*PROMPT:* Every record must be copied exactly.

*EXERCISE INPUTS:*
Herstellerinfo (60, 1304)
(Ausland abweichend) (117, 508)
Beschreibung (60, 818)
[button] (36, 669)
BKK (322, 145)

*SOLUTION TO THIS PROBLEM:*
Herstellerinfo (60, 1304)
(Ausland abweichend) (117, 508)
Beschreibung (60, 818)
[button] (36, 669)
BKK (322, 145)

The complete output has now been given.